#### About this task
Below are entries. Copy exactly the lines running from the line that holds "---SLIDER (33, 335)" to the line that holds "ρεύματος (97, 256)", with both ends included.

(Collected data entries)
######
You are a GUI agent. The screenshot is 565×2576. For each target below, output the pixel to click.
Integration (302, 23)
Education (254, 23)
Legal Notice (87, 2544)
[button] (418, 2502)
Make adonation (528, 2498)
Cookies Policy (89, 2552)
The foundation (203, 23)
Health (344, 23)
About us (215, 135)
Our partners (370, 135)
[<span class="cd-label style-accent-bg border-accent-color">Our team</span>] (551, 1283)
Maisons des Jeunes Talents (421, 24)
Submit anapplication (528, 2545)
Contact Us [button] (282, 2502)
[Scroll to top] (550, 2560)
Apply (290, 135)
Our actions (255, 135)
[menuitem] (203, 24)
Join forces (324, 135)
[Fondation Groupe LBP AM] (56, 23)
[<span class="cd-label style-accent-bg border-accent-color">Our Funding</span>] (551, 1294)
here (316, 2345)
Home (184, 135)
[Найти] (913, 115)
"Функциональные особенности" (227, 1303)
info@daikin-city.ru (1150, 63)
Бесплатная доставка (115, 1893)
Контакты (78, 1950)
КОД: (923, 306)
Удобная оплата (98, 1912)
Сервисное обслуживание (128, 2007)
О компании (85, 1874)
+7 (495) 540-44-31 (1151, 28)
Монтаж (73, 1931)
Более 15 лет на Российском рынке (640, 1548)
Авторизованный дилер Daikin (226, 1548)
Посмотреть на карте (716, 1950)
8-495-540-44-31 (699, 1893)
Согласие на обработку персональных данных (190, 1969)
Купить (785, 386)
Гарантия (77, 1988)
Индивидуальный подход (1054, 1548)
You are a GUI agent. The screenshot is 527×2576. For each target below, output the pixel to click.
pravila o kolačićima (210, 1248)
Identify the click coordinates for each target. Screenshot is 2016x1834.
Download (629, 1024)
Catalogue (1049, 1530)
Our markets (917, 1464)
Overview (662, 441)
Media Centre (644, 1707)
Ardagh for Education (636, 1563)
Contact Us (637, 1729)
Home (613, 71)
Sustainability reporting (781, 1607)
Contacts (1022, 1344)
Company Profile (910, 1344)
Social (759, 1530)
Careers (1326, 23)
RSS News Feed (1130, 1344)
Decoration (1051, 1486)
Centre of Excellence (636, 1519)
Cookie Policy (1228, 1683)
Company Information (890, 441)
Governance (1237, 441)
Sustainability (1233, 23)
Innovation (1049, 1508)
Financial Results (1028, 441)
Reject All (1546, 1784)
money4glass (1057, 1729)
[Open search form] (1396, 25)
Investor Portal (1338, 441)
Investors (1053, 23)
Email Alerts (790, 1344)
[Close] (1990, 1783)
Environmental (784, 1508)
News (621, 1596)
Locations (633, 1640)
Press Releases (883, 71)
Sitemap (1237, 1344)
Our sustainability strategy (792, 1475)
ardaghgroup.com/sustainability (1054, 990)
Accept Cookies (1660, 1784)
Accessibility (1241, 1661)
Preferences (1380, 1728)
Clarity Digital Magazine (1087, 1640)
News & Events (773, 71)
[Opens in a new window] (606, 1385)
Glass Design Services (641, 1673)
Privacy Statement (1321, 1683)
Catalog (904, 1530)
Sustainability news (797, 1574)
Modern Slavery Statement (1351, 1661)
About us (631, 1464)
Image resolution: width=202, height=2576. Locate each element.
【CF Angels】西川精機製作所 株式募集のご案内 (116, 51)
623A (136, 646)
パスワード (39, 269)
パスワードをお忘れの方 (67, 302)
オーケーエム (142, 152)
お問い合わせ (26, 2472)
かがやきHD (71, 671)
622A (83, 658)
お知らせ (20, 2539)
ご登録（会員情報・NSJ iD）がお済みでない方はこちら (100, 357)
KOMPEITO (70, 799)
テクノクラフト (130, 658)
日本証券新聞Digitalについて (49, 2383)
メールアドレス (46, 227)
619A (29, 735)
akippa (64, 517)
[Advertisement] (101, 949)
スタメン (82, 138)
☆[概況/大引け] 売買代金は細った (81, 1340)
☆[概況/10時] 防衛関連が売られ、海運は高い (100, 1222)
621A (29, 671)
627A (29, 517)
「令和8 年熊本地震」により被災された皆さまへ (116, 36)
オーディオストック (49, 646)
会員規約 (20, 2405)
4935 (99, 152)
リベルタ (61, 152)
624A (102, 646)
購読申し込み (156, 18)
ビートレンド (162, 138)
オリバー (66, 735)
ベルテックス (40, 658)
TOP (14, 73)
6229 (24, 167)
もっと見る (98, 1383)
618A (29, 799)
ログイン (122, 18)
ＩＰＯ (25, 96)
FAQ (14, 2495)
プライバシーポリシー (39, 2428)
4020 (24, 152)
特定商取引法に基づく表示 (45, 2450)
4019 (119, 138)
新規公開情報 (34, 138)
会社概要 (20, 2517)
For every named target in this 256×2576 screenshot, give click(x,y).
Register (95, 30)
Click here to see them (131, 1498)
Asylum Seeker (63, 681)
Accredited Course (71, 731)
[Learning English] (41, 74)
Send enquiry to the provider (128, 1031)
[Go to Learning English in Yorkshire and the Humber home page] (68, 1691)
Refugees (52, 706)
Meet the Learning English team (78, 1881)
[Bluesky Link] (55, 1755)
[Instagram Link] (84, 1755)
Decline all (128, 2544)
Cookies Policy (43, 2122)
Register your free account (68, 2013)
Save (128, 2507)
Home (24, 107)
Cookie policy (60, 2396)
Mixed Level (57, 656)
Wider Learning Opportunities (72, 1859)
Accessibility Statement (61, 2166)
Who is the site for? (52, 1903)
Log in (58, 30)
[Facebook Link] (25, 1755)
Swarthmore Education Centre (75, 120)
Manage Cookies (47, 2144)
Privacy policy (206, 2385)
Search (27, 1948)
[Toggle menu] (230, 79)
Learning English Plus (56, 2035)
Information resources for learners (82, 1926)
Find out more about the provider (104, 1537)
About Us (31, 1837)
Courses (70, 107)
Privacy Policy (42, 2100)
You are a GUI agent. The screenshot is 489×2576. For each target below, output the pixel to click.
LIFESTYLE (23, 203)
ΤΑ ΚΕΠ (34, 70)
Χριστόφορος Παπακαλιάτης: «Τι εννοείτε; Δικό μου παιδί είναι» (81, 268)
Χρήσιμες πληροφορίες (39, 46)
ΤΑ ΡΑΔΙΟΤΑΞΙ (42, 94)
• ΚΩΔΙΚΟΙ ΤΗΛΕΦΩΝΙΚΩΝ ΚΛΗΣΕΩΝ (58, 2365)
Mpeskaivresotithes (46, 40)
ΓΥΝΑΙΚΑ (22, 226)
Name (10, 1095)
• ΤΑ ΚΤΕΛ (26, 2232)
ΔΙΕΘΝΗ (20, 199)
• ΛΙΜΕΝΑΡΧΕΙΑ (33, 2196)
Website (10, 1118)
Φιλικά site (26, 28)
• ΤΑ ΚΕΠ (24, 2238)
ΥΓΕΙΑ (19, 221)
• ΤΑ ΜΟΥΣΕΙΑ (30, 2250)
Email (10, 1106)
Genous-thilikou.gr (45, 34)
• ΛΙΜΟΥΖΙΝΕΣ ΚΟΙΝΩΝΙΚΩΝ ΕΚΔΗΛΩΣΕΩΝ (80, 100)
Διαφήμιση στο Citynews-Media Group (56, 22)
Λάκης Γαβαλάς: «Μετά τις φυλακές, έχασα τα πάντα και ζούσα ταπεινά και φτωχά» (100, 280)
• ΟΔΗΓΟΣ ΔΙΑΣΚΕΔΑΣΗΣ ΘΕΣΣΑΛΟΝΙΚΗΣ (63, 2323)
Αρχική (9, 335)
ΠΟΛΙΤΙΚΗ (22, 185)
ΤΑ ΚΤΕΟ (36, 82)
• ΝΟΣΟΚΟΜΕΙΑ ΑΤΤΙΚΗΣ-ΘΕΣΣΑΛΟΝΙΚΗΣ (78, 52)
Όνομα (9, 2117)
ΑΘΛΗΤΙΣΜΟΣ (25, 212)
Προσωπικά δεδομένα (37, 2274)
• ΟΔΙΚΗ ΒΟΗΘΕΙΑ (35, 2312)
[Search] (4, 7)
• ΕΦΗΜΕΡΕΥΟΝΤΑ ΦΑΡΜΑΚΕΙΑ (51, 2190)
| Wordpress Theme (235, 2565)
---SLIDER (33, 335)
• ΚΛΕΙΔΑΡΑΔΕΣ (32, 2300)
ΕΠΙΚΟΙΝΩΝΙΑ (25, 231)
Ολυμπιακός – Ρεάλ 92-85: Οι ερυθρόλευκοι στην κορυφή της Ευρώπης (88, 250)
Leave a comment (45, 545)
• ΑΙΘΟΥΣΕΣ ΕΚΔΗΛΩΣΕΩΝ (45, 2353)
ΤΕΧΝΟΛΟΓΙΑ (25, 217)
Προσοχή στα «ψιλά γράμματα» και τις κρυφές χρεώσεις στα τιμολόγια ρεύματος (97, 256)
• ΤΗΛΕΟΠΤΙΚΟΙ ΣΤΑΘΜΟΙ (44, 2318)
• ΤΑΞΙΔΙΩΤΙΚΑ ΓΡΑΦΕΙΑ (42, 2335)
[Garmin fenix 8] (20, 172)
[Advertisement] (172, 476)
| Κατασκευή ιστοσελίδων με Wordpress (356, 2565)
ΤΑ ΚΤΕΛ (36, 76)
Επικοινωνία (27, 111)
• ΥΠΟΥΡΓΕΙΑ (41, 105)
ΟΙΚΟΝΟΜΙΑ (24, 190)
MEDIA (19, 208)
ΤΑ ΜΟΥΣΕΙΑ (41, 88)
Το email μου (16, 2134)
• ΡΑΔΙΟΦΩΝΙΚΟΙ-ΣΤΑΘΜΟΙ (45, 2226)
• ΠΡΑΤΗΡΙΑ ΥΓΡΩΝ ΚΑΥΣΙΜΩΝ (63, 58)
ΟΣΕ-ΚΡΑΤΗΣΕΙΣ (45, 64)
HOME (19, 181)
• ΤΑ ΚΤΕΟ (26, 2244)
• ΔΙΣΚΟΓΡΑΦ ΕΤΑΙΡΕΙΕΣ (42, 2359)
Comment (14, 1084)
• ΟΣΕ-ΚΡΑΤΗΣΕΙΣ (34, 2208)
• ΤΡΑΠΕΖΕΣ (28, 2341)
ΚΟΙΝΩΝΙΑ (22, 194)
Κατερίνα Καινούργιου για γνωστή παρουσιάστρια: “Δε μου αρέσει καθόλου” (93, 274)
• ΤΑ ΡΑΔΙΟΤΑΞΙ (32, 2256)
######
#### Your response
---SLIDER (33, 335)
• ΚΛΕΙΔΑΡΑΔΕΣ (32, 2300)
ΕΠΙΚΟΙΝΩΝΙΑ (25, 231)
Ολυμπιακός – Ρεάλ 92-85: Οι ερυθρόλευκοι στην κορυφή της Ευρώπης (88, 250)
Leave a comment (45, 545)
• ΑΙΘΟΥΣΕΣ ΕΚΔΗΛΩΣΕΩΝ (45, 2353)
ΤΕΧΝΟΛΟΓΙΑ (25, 217)
Προσοχή στα «ψιλά γράμματα» και τις κρυφές χρεώσεις στα τιμολόγια ρεύματος (97, 256)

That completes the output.